Information given:
__________________________________________________

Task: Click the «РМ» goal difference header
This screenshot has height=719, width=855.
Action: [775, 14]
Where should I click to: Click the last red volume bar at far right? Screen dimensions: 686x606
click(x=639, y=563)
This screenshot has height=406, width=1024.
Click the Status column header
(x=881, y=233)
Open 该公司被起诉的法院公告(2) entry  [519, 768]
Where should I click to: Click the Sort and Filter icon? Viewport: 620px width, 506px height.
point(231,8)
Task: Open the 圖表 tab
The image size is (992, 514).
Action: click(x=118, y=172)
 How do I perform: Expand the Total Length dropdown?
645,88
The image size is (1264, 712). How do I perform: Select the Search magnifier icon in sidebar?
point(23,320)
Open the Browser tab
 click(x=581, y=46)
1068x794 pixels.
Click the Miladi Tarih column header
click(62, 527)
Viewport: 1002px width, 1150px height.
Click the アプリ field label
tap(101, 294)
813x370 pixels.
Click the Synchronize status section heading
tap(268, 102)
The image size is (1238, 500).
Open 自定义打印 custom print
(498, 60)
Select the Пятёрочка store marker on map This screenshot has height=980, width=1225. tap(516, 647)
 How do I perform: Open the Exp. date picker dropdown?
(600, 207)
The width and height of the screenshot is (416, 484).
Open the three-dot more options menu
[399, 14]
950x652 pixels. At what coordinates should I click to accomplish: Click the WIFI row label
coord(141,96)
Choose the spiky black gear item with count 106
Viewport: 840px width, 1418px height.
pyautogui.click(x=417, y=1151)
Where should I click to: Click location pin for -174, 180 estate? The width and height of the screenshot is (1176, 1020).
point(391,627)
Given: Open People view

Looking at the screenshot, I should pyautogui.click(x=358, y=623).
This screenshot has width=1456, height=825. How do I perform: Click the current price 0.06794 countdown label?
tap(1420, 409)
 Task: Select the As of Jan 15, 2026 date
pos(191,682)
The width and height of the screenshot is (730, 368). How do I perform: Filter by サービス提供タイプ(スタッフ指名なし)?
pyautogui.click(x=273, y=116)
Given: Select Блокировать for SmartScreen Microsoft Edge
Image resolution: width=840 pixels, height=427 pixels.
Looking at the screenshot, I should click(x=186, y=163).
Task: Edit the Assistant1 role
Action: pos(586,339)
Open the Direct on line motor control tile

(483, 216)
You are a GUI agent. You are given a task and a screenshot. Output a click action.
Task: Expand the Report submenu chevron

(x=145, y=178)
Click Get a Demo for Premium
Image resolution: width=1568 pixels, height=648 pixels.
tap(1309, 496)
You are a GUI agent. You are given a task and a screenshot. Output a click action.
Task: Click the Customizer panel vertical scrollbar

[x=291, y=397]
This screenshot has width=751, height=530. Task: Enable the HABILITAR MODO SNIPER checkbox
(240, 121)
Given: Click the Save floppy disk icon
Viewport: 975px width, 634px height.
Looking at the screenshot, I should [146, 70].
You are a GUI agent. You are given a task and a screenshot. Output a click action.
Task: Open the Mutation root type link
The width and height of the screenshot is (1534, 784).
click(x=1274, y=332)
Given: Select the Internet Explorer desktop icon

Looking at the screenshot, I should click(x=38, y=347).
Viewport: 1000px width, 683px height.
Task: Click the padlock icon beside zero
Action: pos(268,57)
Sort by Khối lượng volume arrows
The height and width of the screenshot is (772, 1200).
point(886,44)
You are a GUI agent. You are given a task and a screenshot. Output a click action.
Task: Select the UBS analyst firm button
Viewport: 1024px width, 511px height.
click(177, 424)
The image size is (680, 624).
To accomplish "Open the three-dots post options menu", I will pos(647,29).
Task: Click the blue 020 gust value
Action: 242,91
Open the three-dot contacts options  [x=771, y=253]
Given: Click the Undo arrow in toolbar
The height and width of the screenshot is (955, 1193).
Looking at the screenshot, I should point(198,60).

__________________________________________________

What the task requires:
The goal is a faithful transcription of every entry above.

Task answer:
Task: Click the «РМ» goal difference header
This screenshot has height=719, width=855.
Action: [775, 14]
Where should I click to: Click the last red volume bar at far right? Screen dimensions: 686x606
click(x=639, y=563)
This screenshot has height=406, width=1024.
Click the Status column header
(x=881, y=233)
Open 该公司被起诉的法院公告(2) entry  [519, 768]
Where should I click to: Click the Sort and Filter icon? Viewport: 620px width, 506px height.
point(231,8)
Task: Open the 圖表 tab
The image size is (992, 514).
Action: click(x=118, y=172)
 How do I perform: Expand the Total Length dropdown?
645,88
The image size is (1264, 712). How do I perform: Select the Search magnifier icon in sidebar?
point(23,320)
Open the Browser tab
 click(x=581, y=46)
1068x794 pixels.
Click the Miladi Tarih column header
click(62, 527)
Viewport: 1002px width, 1150px height.
Click the アプリ field label
tap(101, 294)
813x370 pixels.
Click the Synchronize status section heading
tap(268, 102)
The image size is (1238, 500).
Open 自定义打印 custom print
(498, 60)
Select the Пятёрочка store marker on map This screenshot has height=980, width=1225. tap(516, 647)
 How do I perform: Open the Exp. date picker dropdown?
(600, 207)
The width and height of the screenshot is (416, 484).
Open the three-dot more options menu
[399, 14]
950x652 pixels. At what coordinates should I click to accomplish: Click the WIFI row label
coord(141,96)
Choose the spiky black gear item with count 106
Viewport: 840px width, 1418px height.
pyautogui.click(x=417, y=1151)
Where should I click to: Click location pin for -174, 180 estate? The width and height of the screenshot is (1176, 1020).
point(391,627)
Given: Open People view

Looking at the screenshot, I should pyautogui.click(x=358, y=623).
This screenshot has width=1456, height=825. How do I perform: Click the current price 0.06794 countdown label?
tap(1420, 409)
 Task: Select the As of Jan 15, 2026 date
pos(191,682)
The width and height of the screenshot is (730, 368). How do I perform: Filter by サービス提供タイプ(スタッフ指名なし)?
pyautogui.click(x=273, y=116)
Given: Select Блокировать for SmartScreen Microsoft Edge
Image resolution: width=840 pixels, height=427 pixels.
Looking at the screenshot, I should click(x=186, y=163).
Task: Edit the Assistant1 role
Action: pos(586,339)
Open the Direct on line motor control tile

(483, 216)
You are a GUI agent. You are given a task and a screenshot. Output a click action.
Task: Expand the Report submenu chevron

(x=145, y=178)
Click Get a Demo for Premium
Image resolution: width=1568 pixels, height=648 pixels.
tap(1309, 496)
You are a GUI agent. You are given a task and a screenshot. Output a click action.
Task: Click the Customizer panel vertical scrollbar

[x=291, y=397]
This screenshot has width=751, height=530. Task: Enable the HABILITAR MODO SNIPER checkbox
(240, 121)
Given: Click the Save floppy disk icon
Viewport: 975px width, 634px height.
Looking at the screenshot, I should [146, 70].
You are a GUI agent. You are given a task and a screenshot. Output a click action.
Task: Open the Mutation root type link
The width and height of the screenshot is (1534, 784).
click(x=1274, y=332)
Given: Select the Internet Explorer desktop icon

Looking at the screenshot, I should click(x=38, y=347).
Viewport: 1000px width, 683px height.
Task: Click the padlock icon beside zero
Action: pos(268,57)
Sort by Khối lượng volume arrows
The height and width of the screenshot is (772, 1200).
point(886,44)
You are a GUI agent. You are given a task and a screenshot. Output a click action.
Task: Select the UBS analyst firm button
Viewport: 1024px width, 511px height.
click(177, 424)
The image size is (680, 624).
To accomplish "Open the three-dots post options menu", I will pos(647,29).
Task: Click the blue 020 gust value
Action: 242,91
Open the three-dot contacts options  [x=771, y=253]
Given: Click the Undo arrow in toolbar
The height and width of the screenshot is (955, 1193).
Looking at the screenshot, I should point(198,60).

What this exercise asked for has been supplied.